On Tue, 2023-01-24 at 21:06 +0200, Amir Goldstein wrote:
On Tue, Jan 24, 2023 at 3:13 PM Alexander Larsson <alexl@xxxxxxxxxx>
They are all strictly worse than squashfs in the above testing.
It's interesting to know why and if an optimized mkfs.erofs
mkfs.ext4 would have done any improvement.
Even the non-loopback mounted (direct xfs backed) version performed
worse than the squashfs one. I'm sure a erofs with sparse files would
do better due to a more compact file, but I don't really see how it
would perform significantly different than the squashfs code. Yes,
squashfs lookup is linear in directory length, while erofs is log(n),
but the directories are not so huge that this would dominate the
runtime.
To get an estimate of this I made a broken version of the erofs image,
where the metacopy files are actually 0 byte size rather than sparse.

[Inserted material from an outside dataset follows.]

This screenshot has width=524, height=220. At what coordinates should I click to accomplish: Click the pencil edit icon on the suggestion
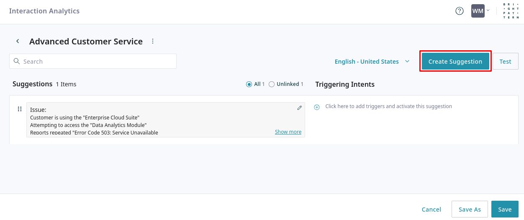tap(299, 108)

This made the erofs file 18M instead, and gained 10% in the cold cache
case. This, while good, is not near enough to matter compared to the
others.
I don't think the base performance here is really much dependent on the
backing filesystem. An ls -lR workload is just a measurement of the
actual (i.e. non-dcache) performance of the filesystem implementation
of lookup and iterate, and overlayfs just has more work to do here,
especially in terms of the amount of i/o needed.